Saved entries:
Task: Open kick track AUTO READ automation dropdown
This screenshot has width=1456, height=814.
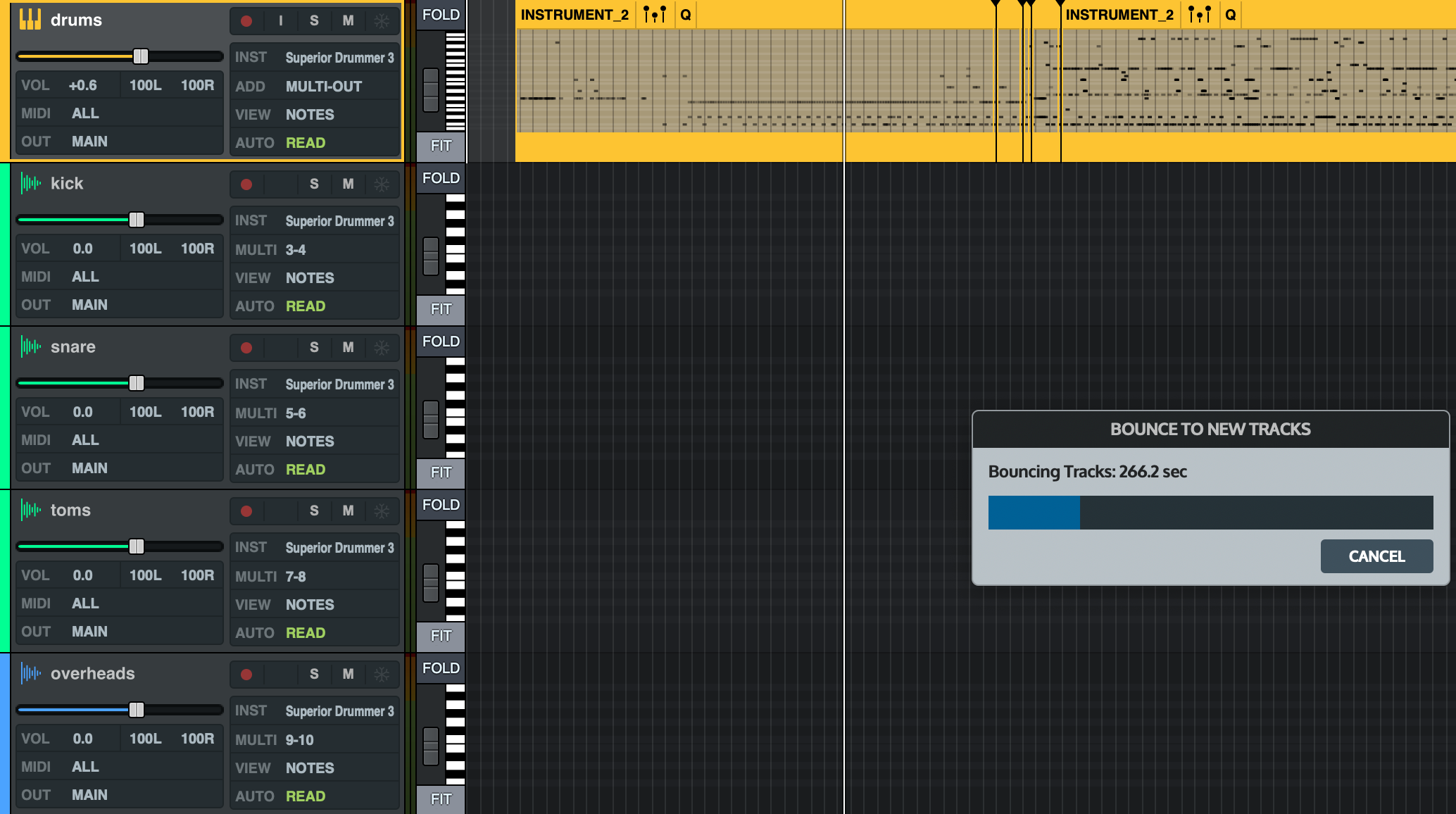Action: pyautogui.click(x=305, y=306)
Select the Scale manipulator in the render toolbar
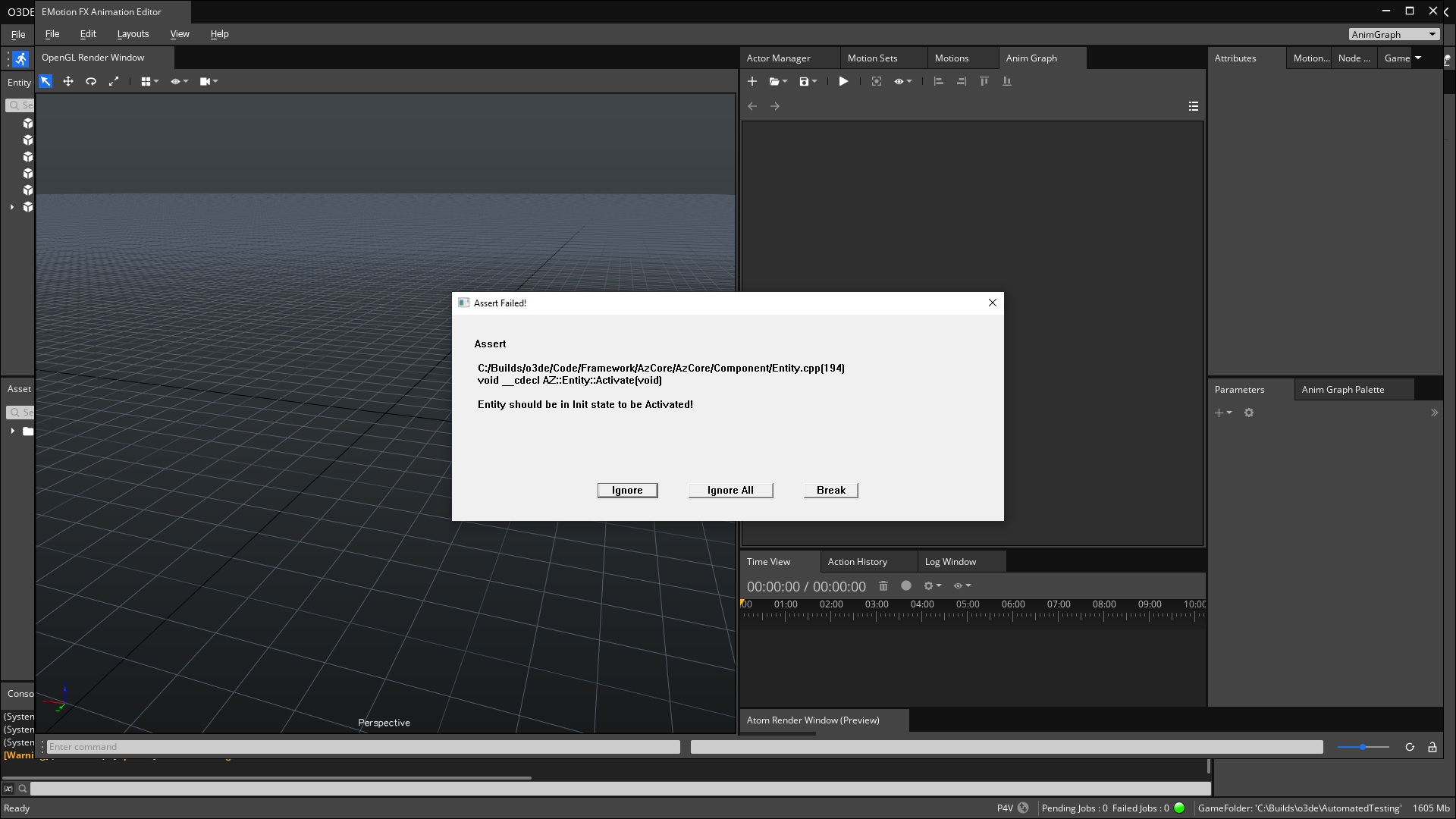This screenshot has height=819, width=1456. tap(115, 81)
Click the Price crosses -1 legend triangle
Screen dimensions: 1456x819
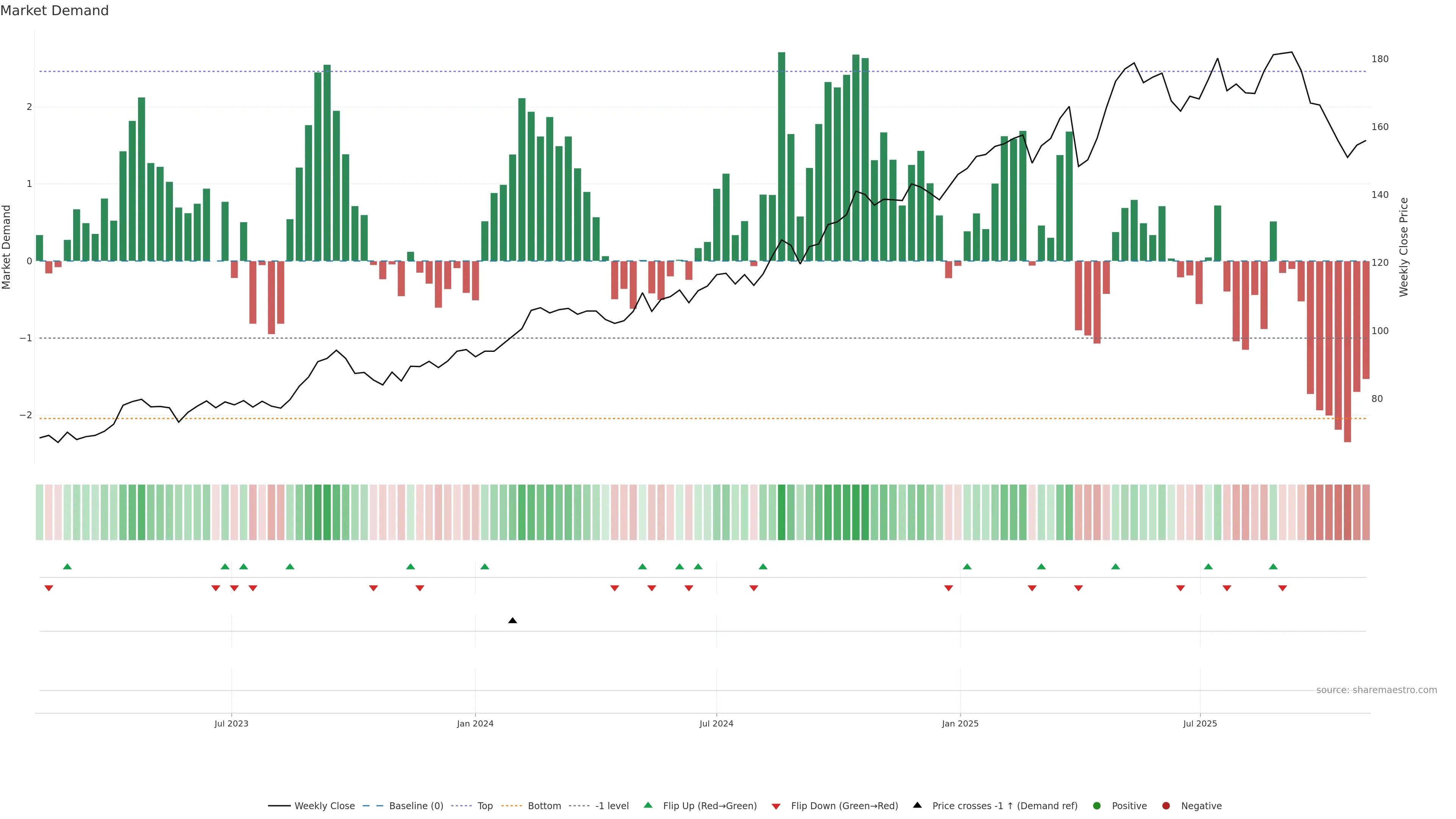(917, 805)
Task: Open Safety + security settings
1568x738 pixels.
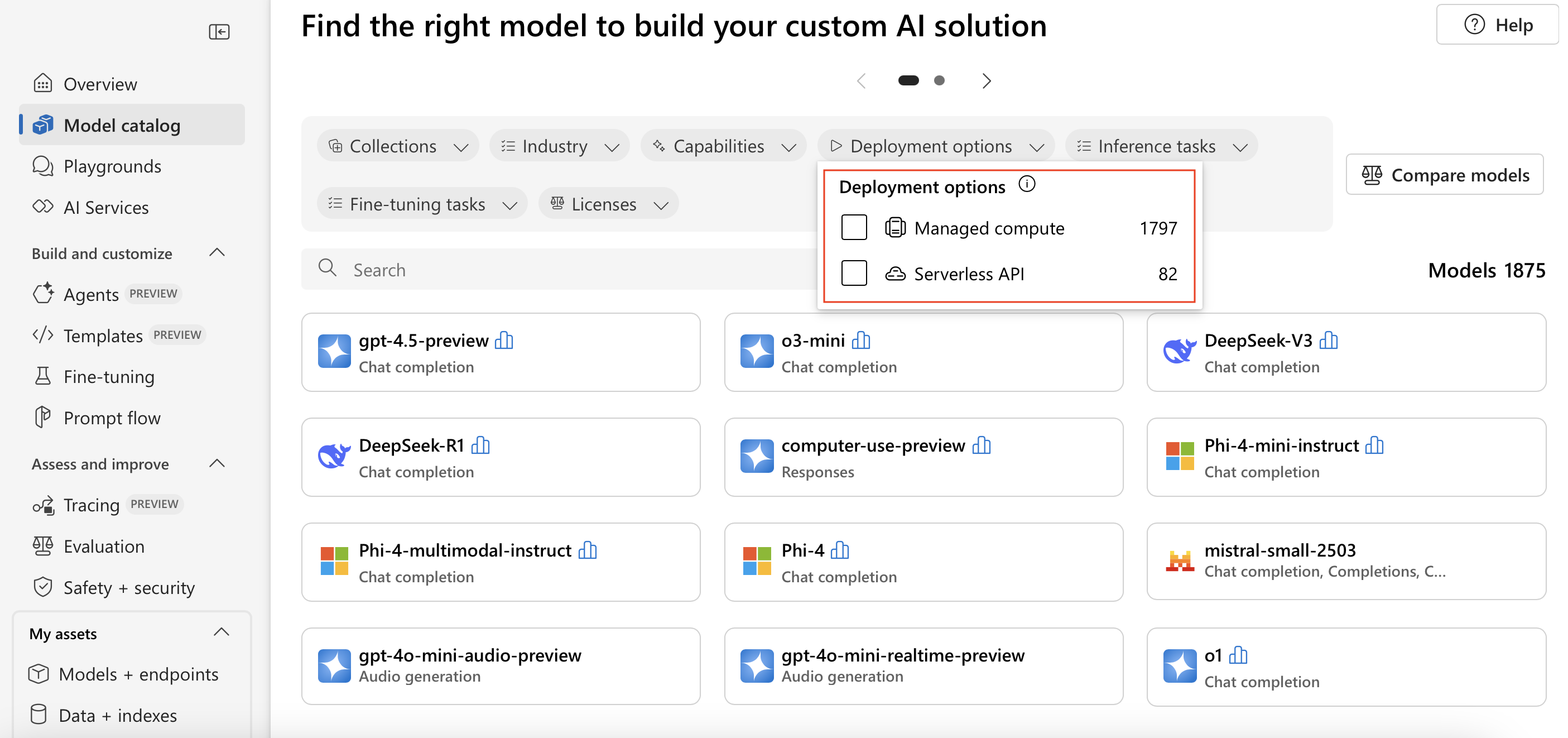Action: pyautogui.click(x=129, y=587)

● EXERCISE DETAILS
If a line of the records includes the string "Task", copy it out.

● ANSWER SPACE
Task: Open kick track AUTO READ automation dropdown
Task: Open Safety + security settings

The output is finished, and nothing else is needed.